### To do
Could you filter the records below and return each line that holds "computer"?

### Material provided
= = = =

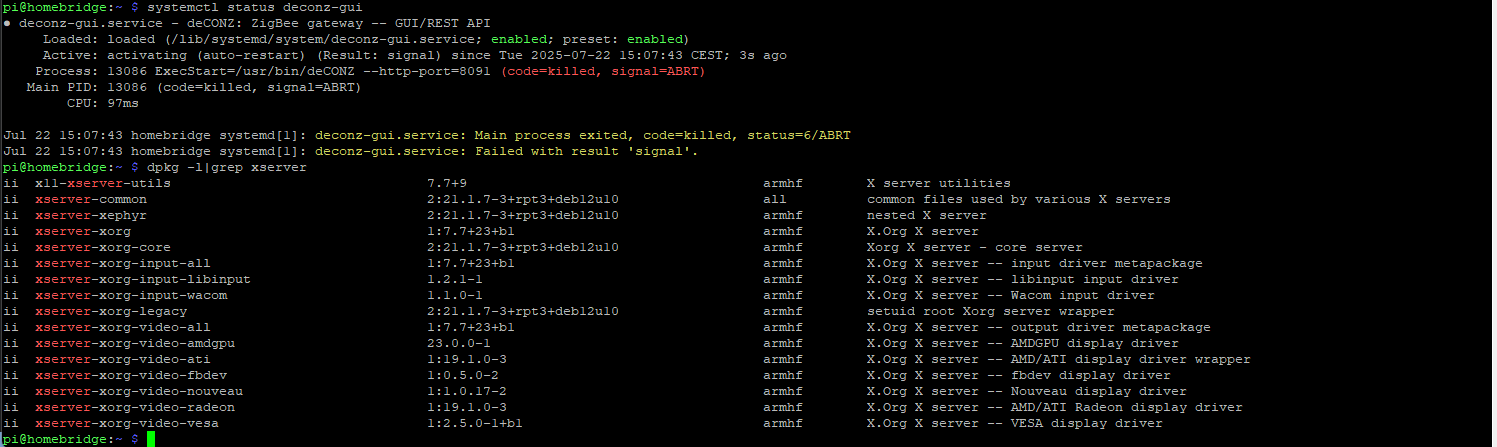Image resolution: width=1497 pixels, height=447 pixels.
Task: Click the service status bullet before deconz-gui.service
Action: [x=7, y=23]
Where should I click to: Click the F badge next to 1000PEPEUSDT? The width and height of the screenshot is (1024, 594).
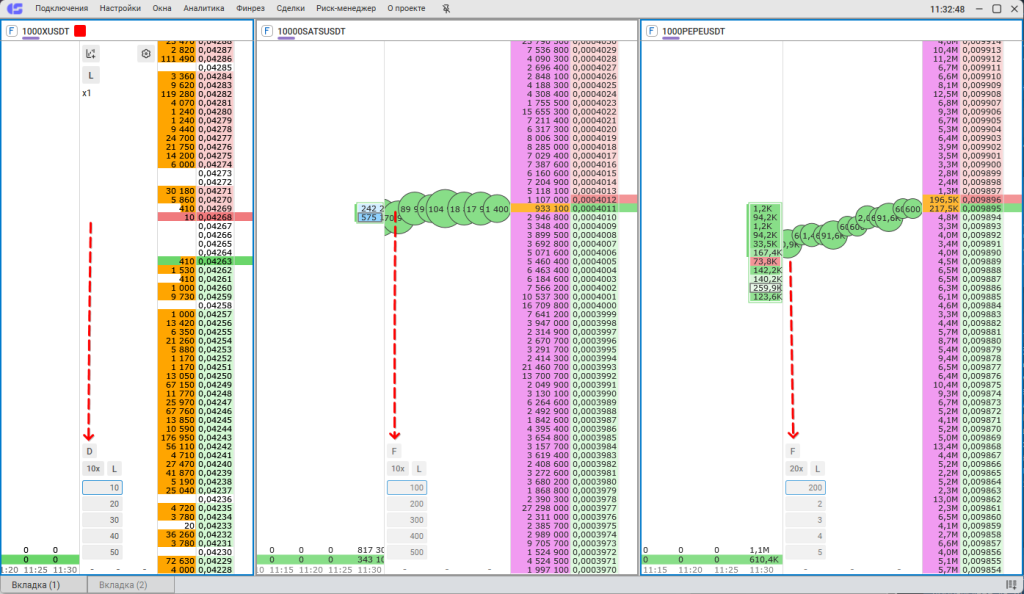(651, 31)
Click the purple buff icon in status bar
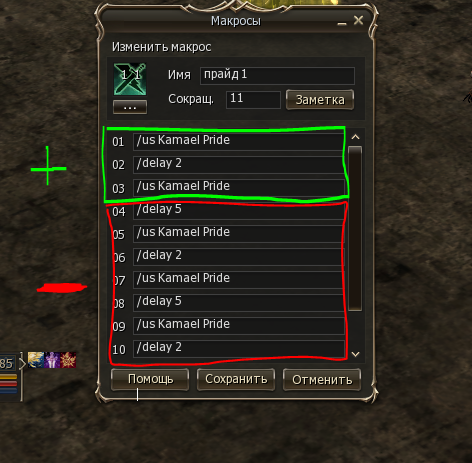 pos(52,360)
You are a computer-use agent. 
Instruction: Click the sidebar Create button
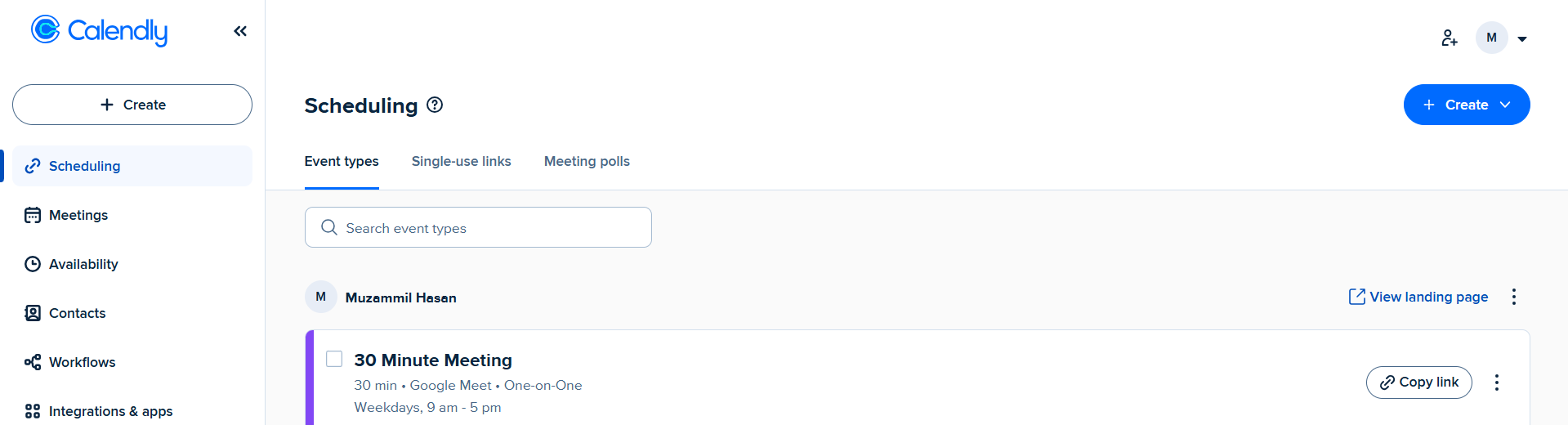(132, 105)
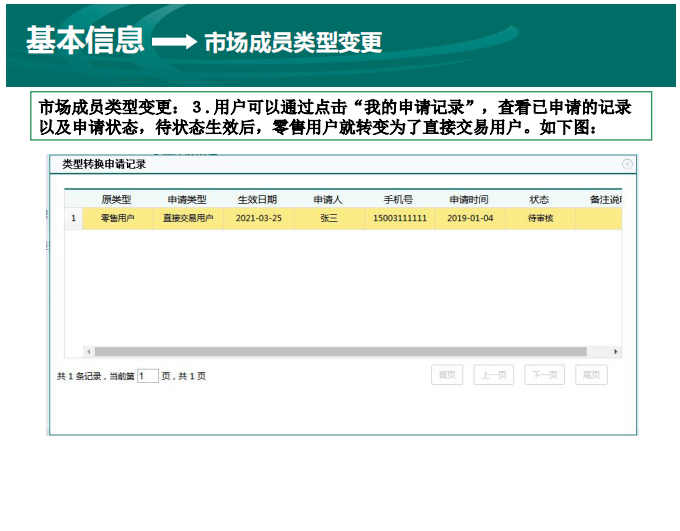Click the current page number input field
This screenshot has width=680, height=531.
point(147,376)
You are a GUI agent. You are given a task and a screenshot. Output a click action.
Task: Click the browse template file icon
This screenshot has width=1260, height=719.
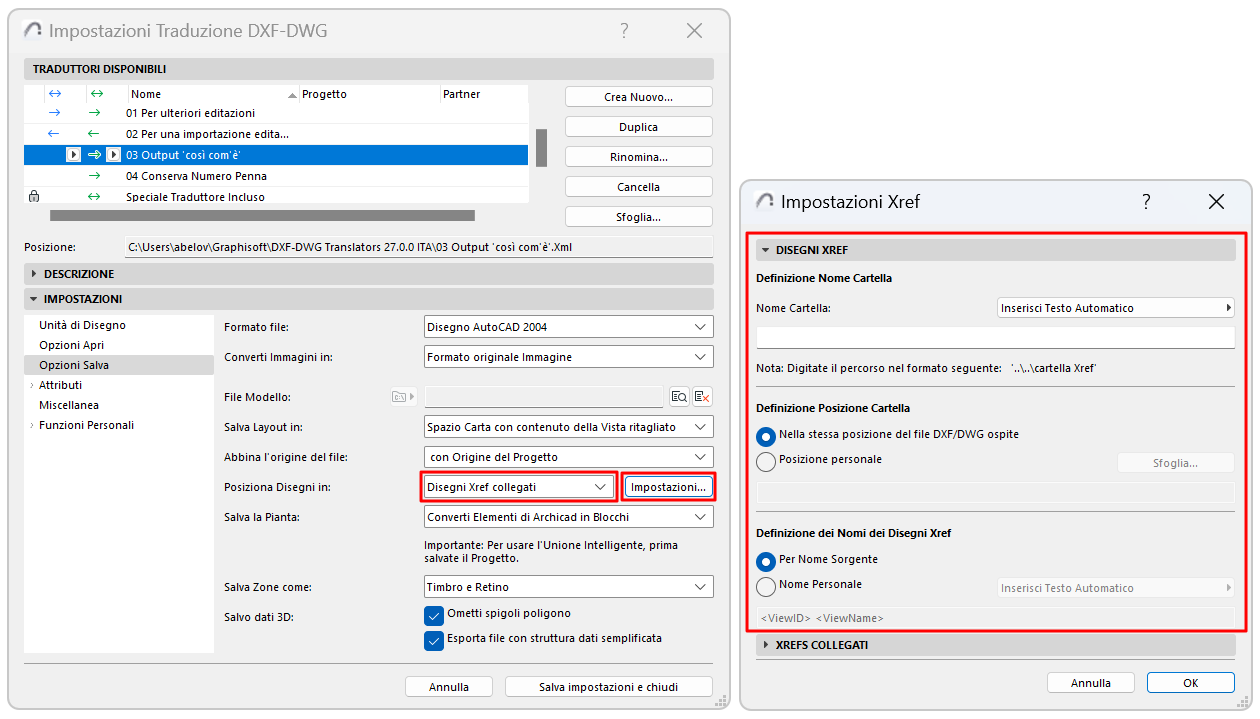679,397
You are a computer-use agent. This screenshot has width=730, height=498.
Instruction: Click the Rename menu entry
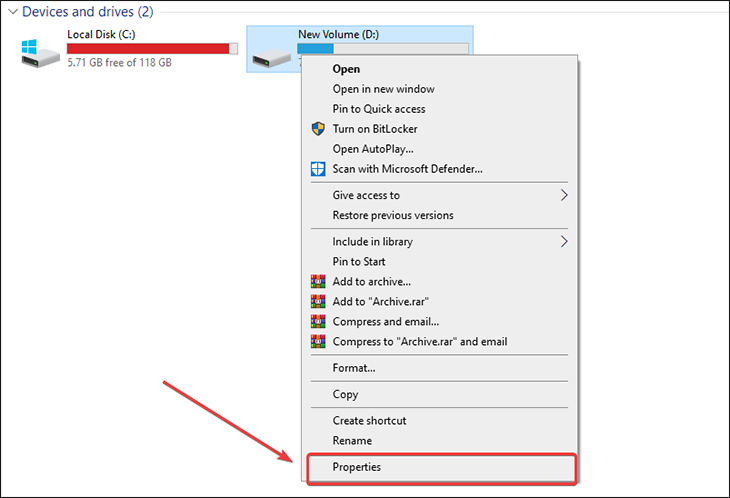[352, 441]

= = = =

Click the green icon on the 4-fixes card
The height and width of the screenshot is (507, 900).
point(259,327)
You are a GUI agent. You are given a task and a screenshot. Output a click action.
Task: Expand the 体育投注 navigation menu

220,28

= = = =

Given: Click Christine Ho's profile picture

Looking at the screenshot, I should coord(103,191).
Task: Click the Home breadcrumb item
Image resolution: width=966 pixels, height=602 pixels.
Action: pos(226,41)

= = = =

### Task solution
You are a computer-use agent. 
You are a computer-use agent. This screenshot has width=730, height=498.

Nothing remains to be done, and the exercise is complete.